Stretch RAP Artwork commission
In 2022, the City commissioned Artist Iesha Wyatt, a local resident, to create an artwork for the Stretch Reconciliation Action Plan to acknowledge key Indigenous sites and to connect communities.
Iesha Wyatt is an emerging Yued Noongar artist working in both painting and digital mediums, with a background in fine art and graphic design.
Iesha started with a map, marking points of significance, roads and the river, but it was only when she removed the hard borders of the map that the piece came to life. She found that the work began to grow around the idea that the roads currently showing on our maps actually follow traditional paths, laid out for thousands of years. These paths not only connect important places but they pull together the past with the present and form a link that will continue long into the future.
The name of the artwork PavingThe Way honours those who go ahead, making it easy for others to follow and references the tracks of the Wagyl as it forms the bends of the river. Most importantly, it explicitly acknowledges that bitumen and asphalt have been laid upon paths made by human feet.

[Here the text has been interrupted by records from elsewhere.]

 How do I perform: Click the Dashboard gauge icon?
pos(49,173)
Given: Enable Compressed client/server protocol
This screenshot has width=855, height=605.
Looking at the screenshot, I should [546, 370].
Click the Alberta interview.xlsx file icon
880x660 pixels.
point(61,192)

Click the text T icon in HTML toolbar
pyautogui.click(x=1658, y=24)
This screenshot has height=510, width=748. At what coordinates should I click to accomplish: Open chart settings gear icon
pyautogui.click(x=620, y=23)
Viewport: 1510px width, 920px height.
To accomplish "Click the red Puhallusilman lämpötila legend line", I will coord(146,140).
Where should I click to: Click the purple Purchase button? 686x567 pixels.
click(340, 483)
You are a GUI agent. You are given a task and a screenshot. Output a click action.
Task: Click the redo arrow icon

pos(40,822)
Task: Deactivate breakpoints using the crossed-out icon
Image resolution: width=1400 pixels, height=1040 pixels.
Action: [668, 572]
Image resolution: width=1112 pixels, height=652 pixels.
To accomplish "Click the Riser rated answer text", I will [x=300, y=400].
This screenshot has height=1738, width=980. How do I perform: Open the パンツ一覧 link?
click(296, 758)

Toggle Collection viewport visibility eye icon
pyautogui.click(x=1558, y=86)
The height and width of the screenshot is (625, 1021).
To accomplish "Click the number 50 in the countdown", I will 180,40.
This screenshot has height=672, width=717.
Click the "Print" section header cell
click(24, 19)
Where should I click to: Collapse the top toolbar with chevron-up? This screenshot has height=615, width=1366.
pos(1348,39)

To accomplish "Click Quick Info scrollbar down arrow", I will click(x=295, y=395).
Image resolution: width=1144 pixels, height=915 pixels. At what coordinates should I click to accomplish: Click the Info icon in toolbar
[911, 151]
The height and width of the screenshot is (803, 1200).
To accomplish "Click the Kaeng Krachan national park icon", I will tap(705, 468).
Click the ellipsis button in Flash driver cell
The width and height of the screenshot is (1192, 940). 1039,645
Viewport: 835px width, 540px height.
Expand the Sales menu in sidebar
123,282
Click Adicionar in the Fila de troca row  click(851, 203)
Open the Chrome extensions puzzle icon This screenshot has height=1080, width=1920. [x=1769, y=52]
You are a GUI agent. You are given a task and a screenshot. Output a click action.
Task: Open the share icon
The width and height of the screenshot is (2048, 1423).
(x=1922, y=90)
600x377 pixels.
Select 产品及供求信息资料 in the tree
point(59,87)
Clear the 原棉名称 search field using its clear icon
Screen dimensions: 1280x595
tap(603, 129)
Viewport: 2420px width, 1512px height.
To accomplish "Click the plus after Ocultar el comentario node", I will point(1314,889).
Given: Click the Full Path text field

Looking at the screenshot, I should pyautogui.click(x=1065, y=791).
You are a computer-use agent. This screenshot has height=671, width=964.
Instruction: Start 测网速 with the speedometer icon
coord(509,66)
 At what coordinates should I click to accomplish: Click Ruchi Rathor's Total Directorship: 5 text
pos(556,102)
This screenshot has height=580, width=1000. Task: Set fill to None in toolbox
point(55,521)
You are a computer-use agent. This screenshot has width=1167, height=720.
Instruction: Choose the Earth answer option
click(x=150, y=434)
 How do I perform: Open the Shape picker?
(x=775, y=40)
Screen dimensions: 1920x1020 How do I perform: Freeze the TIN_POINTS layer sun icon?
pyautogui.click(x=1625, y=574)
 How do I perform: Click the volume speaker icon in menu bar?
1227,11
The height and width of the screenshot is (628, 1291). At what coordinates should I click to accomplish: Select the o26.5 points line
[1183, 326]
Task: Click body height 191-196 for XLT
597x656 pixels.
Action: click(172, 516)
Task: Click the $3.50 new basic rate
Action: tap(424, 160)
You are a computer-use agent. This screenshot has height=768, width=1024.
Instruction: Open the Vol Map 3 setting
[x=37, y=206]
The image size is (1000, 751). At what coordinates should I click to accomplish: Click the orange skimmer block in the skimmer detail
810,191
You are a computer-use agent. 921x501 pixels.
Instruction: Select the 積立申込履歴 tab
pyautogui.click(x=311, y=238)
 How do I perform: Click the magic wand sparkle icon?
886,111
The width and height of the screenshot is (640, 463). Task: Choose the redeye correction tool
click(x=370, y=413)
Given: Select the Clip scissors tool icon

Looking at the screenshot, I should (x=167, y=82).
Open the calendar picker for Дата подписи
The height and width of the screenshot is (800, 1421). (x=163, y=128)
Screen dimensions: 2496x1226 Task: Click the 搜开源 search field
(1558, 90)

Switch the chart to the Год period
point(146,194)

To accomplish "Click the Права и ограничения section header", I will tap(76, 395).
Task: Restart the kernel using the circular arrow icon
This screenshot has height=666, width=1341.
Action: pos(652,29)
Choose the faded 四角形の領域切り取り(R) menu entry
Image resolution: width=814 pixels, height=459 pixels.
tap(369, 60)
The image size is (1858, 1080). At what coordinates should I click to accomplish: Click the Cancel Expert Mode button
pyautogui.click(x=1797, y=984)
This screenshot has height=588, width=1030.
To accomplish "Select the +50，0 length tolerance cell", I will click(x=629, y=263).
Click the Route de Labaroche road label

Iesha often chooses to work with digital tools to make her art. She finds the nature of the technology, which allows her to constantly update and change her images, colours and layers, mimics the way maps are always changing and being brought into the present. While a digital image can be constantly changed and manipulated, the evolutionary process that created it remains forever in the process recording data which documents every decision made. giving the work great depth and meaning.